YOUR INSTRUCTIONS: In the entries below, print exactly the lines from the first through the one with "Given: Select ChangeNotifierProvider<LangService>", both included, and none of the pictures.

########

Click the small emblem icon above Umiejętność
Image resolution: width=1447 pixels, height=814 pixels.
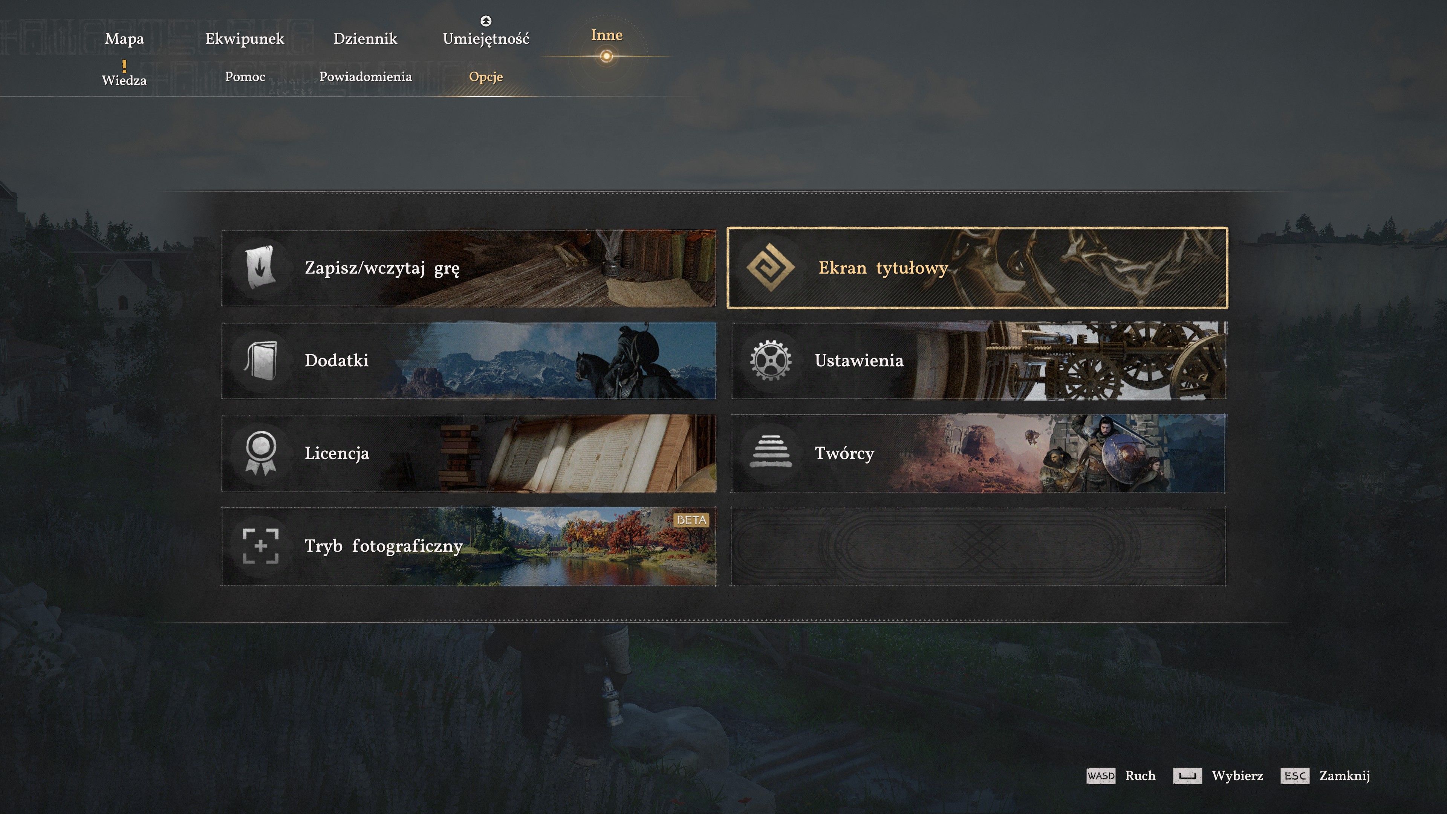486,21

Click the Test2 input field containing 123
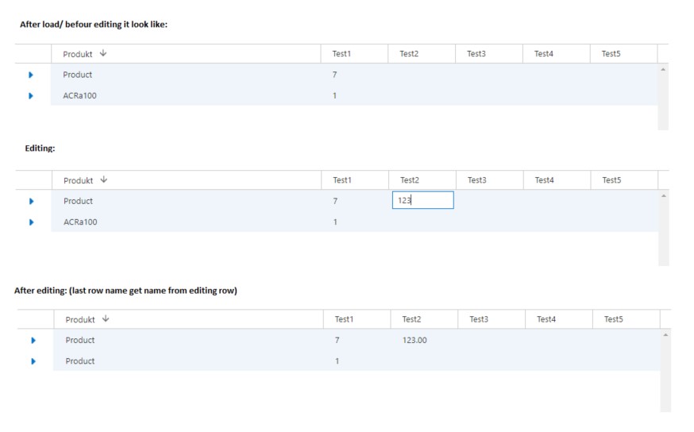pos(422,201)
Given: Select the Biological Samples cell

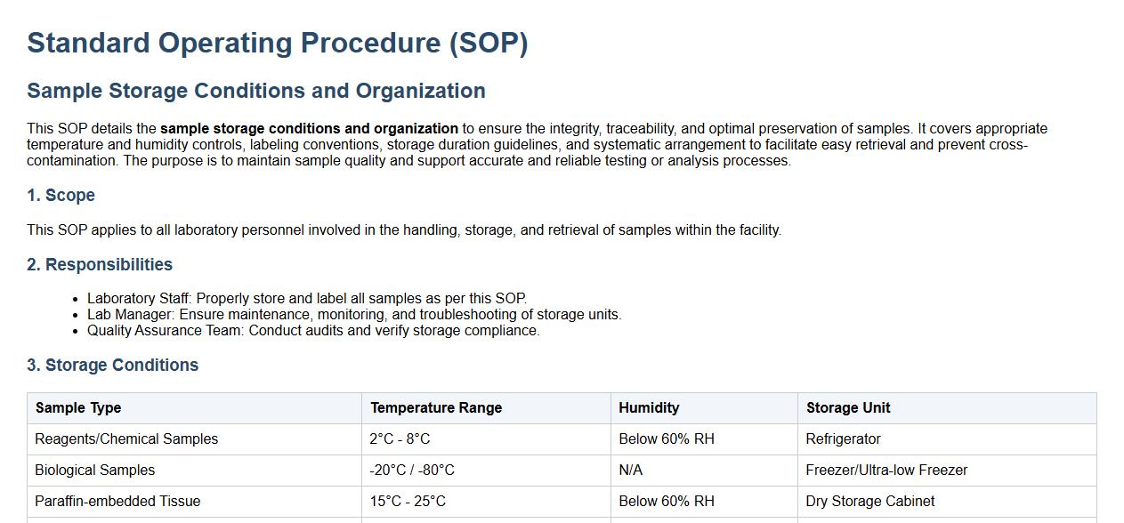Looking at the screenshot, I should 95,470.
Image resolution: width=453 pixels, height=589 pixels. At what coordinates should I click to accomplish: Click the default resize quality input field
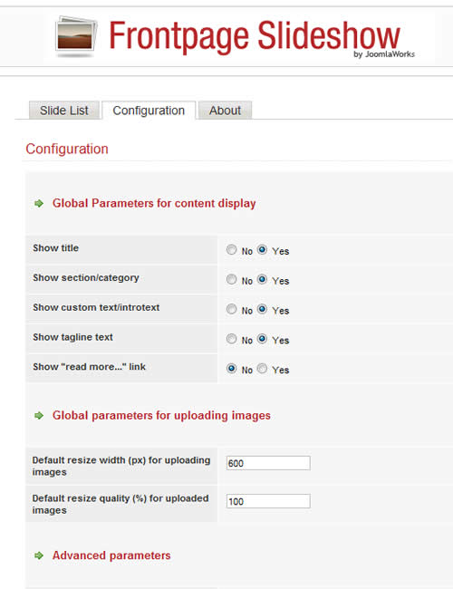tap(268, 501)
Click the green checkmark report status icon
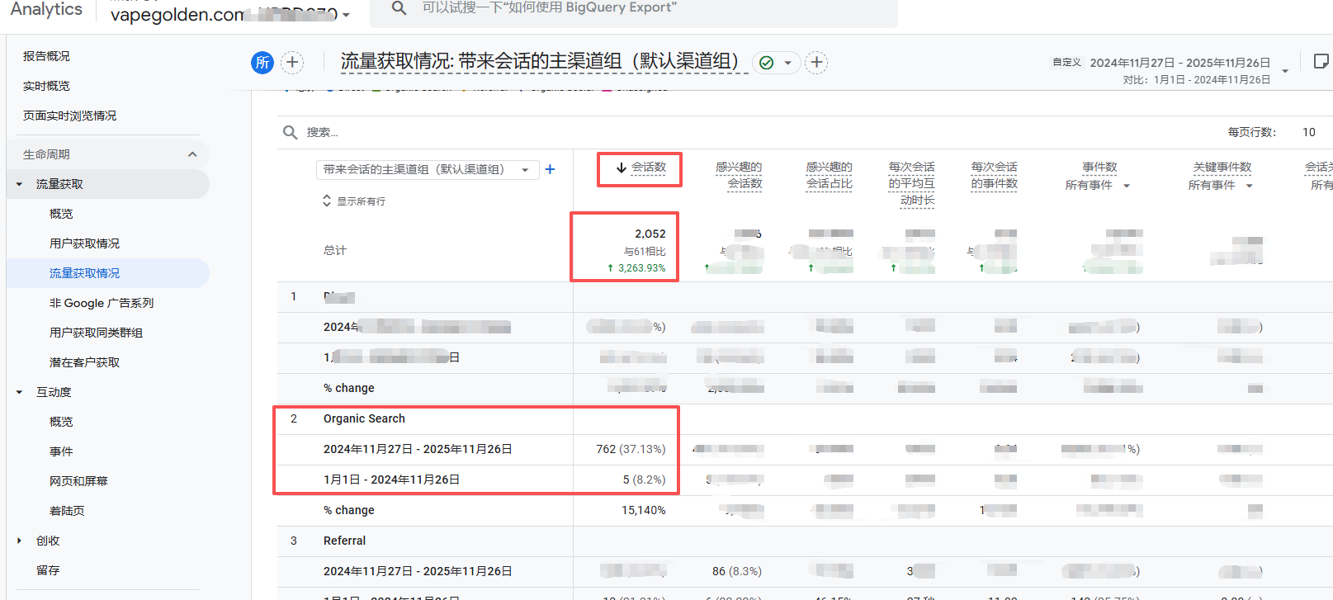This screenshot has height=600, width=1333. click(767, 63)
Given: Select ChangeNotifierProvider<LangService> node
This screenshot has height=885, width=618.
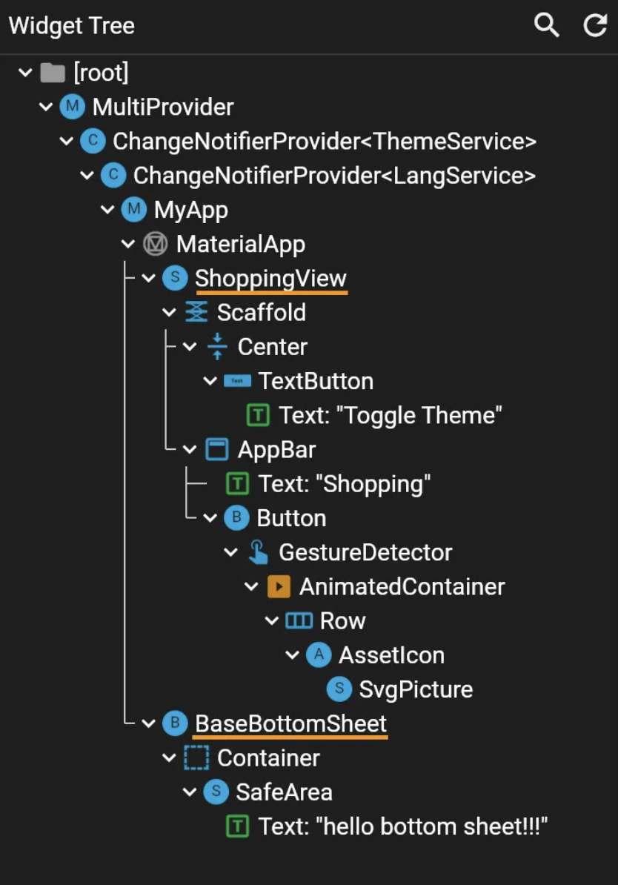Looking at the screenshot, I should [x=333, y=176].
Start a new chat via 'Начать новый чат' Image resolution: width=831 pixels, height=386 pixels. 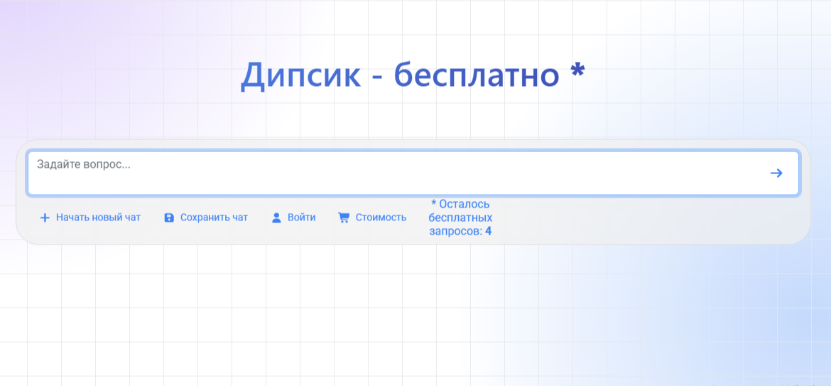click(x=98, y=218)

########

REPLY:
Click the small emblem icon above Umiejętność
Image resolution: width=1447 pixels, height=814 pixels.
486,21

Click the Test2 input field containing 123
pos(422,201)
Given: Select the Biological Samples cell

Looking at the screenshot, I should 95,470.
Image resolution: width=453 pixels, height=589 pixels. At what coordinates should I click to accomplish: Click the default resize quality input field
tap(268, 501)
Click the green checkmark report status icon
This screenshot has height=600, width=1333. click(767, 63)
Given: Select ChangeNotifierProvider<LangService> node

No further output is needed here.